YOUR INSTRUCTIONS -
Lines where the string "height" appears are to be copied from the entries below.

DATA TO EXAMINE -
..........
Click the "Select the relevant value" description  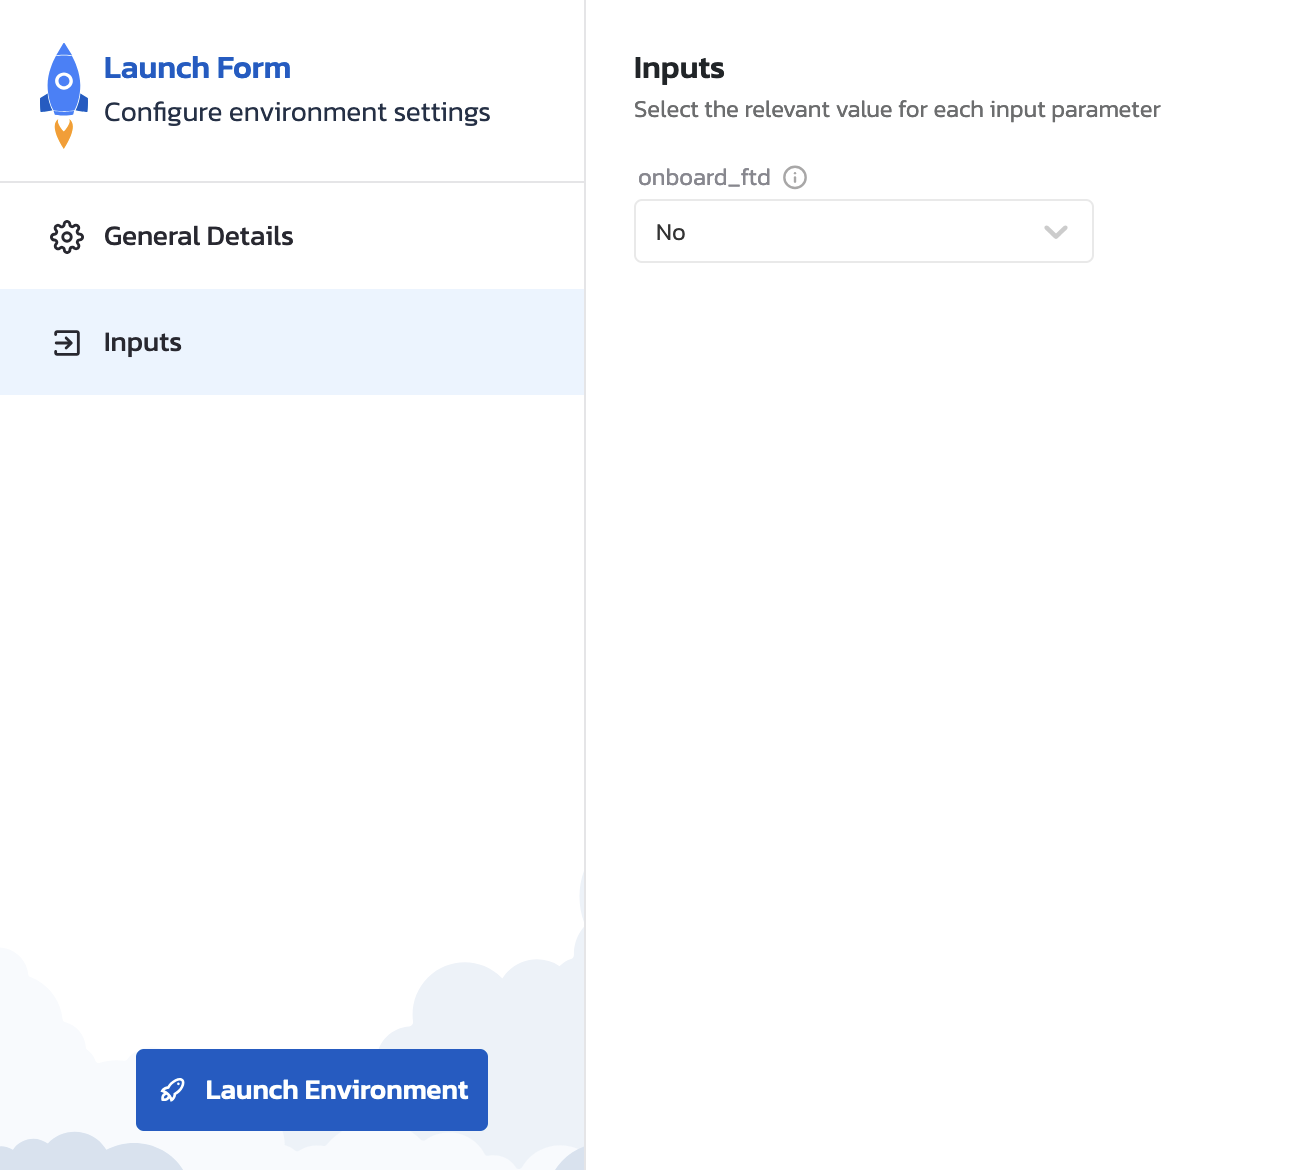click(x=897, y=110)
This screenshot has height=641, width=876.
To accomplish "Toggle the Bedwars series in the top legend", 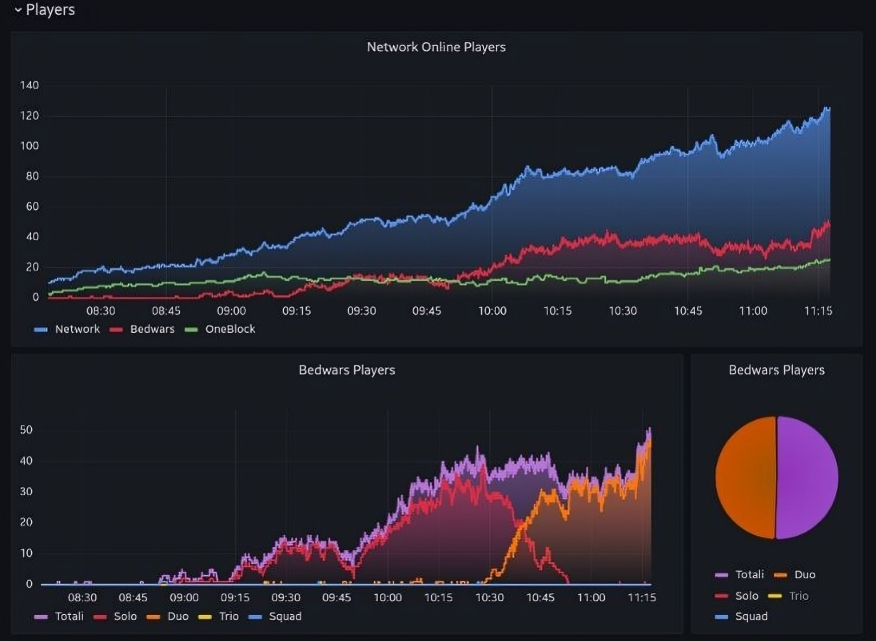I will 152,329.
..........
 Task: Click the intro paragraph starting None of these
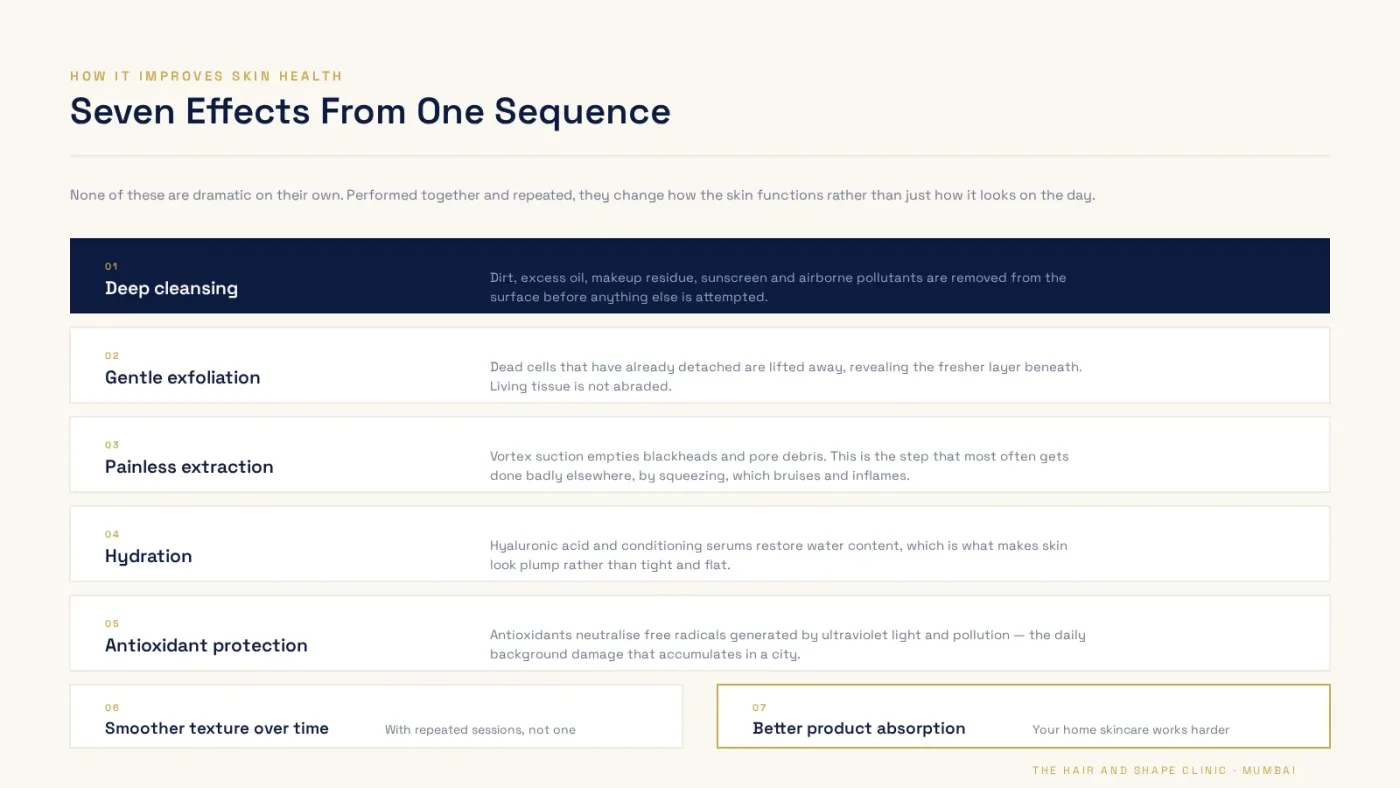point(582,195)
..........
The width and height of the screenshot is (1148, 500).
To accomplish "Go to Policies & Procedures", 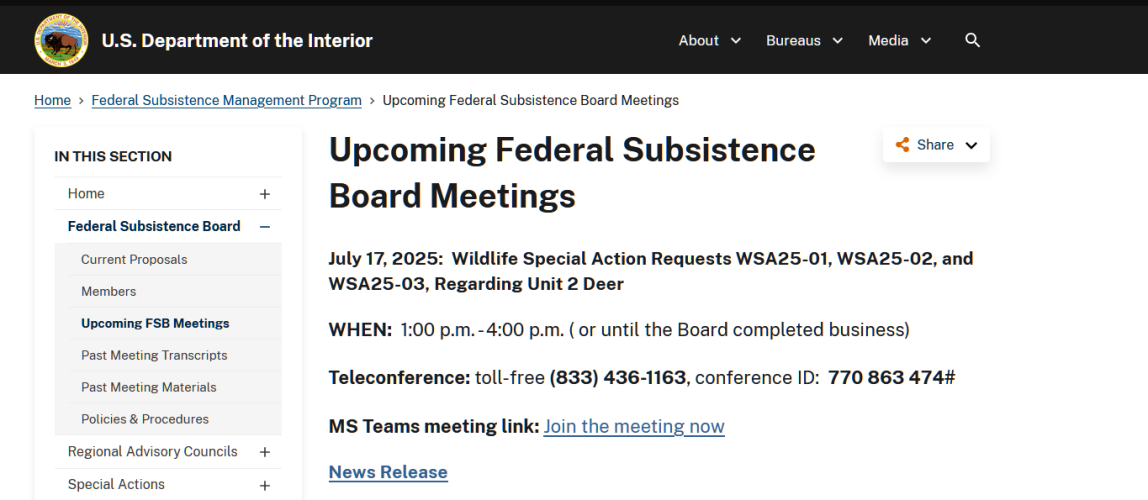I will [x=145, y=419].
..........
ANSWER -
This screenshot has height=641, width=876.
The width and height of the screenshot is (1148, 500).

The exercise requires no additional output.